For example, in the following election of 3 candidates:

60% vote A1>A2

40% vote B1>…>B10 (where there are 10 candidates from party B.)

The Hare Quota is 33.333%. The first set of candidates considered is {A1,B1}, since it is the smallest possible set containing everybody’s first choice. Both meet quota, but A1 has more support then B1, so A1 is elected, and 33.333 percentage points worth of A votes are used up. Going into the second round, the count is:

26.667% vote A2

40% vote B1>…>B10

The first set considered is {A2, B1}. Only B1 makes quota, so B1 is elected, and 33.333 percentage points worth of B votes are used up. So for the third round, the count is:

26.667% vote A2

6.667% vote B2>…>B10

The sets considered would be {A2, B2}, {A2}, and {B2} (there are other sets, but they are are of the form {A2, some B candidates}, in which no one makes quota, or {some B candidates}, which is dominated by {B2}.)

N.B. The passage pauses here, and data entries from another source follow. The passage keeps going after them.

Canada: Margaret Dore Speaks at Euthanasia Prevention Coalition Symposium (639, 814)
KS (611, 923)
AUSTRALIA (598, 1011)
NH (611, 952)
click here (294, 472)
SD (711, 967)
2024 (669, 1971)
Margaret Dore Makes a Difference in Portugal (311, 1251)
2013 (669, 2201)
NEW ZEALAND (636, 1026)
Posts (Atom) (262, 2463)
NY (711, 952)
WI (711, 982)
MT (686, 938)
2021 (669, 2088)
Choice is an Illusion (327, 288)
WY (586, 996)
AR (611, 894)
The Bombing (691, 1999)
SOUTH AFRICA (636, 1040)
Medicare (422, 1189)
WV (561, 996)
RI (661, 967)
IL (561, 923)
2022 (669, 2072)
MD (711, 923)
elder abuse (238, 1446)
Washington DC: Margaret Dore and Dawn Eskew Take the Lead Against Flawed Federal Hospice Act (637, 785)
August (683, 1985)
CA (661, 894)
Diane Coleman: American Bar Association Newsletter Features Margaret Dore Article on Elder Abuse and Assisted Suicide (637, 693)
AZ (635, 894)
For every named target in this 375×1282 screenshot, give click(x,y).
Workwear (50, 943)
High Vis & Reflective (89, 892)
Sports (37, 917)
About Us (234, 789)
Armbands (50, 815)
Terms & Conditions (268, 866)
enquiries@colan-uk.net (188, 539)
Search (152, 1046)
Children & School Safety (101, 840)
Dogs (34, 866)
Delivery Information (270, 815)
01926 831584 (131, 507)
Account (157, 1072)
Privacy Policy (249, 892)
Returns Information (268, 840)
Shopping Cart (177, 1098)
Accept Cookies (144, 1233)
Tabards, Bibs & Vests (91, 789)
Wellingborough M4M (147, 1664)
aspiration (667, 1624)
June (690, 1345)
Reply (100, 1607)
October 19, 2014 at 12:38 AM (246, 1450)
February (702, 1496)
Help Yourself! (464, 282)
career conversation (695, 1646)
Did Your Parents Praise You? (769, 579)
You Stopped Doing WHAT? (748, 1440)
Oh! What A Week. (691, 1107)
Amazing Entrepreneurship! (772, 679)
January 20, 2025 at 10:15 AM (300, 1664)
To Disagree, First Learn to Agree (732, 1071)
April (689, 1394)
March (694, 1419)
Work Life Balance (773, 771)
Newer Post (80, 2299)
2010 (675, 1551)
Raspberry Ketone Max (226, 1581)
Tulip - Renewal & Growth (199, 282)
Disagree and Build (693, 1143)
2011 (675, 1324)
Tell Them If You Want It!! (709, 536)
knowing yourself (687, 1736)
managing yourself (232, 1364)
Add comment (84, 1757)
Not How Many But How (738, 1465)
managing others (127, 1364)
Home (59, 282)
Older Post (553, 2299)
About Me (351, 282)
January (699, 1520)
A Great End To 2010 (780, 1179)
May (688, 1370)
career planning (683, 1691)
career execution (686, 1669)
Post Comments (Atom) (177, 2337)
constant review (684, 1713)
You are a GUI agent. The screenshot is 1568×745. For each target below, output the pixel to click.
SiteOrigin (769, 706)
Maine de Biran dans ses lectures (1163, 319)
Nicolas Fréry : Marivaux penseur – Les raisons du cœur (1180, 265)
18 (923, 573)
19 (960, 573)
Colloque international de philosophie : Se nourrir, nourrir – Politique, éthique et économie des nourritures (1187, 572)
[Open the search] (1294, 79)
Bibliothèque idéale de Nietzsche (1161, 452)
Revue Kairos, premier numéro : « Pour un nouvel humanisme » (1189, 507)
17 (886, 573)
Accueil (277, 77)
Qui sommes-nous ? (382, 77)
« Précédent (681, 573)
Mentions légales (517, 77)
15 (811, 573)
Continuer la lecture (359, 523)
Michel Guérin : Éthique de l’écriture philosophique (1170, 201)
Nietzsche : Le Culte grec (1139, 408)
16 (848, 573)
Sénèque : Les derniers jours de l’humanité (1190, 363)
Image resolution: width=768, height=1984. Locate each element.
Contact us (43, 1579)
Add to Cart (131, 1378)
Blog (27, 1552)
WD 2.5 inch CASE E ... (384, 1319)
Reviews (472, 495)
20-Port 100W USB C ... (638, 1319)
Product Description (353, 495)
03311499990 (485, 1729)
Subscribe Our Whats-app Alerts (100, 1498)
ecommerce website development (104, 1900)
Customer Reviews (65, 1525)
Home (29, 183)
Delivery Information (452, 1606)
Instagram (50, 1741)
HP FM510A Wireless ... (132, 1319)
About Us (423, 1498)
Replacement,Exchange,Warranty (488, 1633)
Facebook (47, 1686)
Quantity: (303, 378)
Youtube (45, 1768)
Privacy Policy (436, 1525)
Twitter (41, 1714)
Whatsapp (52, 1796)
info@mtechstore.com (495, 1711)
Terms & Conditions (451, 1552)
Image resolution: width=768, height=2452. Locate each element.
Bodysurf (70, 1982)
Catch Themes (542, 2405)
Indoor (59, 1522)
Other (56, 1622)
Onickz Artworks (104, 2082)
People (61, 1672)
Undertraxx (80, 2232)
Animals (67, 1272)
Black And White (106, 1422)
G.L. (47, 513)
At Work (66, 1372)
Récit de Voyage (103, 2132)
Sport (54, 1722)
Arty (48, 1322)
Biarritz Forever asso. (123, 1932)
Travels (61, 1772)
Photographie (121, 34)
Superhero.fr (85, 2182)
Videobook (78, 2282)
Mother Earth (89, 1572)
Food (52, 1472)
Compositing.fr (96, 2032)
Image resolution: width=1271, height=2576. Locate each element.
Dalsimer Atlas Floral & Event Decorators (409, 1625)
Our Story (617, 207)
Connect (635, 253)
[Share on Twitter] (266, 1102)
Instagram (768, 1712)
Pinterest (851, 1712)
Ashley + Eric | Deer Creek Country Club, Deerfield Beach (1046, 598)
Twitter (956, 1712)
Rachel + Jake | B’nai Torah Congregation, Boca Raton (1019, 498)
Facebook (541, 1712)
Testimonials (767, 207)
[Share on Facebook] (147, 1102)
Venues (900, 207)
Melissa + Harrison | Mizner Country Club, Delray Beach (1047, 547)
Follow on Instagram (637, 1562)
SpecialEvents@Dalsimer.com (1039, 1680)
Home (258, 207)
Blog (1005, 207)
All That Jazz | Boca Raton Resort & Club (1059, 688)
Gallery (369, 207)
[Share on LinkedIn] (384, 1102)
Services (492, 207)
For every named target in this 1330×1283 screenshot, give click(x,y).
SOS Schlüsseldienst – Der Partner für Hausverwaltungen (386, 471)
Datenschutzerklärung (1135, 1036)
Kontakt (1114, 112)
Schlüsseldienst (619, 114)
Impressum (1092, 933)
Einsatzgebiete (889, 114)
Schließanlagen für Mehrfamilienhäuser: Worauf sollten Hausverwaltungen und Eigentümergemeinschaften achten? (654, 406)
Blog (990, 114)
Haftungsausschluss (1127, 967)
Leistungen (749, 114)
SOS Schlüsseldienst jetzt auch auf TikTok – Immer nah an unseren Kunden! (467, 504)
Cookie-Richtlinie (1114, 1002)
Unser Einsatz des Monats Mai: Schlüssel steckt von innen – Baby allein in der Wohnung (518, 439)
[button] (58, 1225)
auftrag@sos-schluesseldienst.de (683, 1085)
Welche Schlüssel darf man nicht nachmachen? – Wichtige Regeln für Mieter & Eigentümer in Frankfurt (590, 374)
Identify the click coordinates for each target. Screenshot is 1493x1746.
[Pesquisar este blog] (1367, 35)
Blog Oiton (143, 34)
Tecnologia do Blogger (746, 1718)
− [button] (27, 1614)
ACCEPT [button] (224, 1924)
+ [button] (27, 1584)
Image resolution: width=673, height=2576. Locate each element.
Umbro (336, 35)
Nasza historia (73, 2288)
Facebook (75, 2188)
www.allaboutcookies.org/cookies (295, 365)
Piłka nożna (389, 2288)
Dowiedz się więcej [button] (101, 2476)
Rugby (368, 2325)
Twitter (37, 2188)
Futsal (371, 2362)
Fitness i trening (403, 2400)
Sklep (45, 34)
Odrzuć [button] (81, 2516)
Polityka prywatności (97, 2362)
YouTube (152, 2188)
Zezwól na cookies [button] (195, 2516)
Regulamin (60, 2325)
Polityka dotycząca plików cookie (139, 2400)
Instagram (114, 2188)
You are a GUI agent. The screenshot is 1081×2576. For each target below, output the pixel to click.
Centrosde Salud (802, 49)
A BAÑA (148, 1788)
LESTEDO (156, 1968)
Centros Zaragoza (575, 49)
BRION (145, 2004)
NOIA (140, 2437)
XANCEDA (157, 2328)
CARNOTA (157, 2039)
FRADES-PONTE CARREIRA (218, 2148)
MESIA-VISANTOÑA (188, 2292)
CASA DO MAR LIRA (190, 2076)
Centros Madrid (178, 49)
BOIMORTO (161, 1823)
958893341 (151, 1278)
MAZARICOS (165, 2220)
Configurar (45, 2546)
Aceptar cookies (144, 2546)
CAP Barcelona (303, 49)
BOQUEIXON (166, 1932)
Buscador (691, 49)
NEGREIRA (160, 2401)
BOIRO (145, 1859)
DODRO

{A2, B2} is considered first, but since no one achieves quota, the next set is chosen.

With the set {B2}, it takes 1 choice demotion for the A ballots to run out of candidates, so there are a total of 0.26667 * Votes choice demotions

With the set {A2}, it takes 9 choice demotions for the B ballots to run out of candidates, so there are a total of 0.06667 * 9 * Votes= 0.6 * Votes choice demotions.

So {B2} is considered first and wins.

If you treat ballots that run out of candidates as requiring number_of_candidates-1 choice demotions (in this case, 9 for the third round), the problem goes away.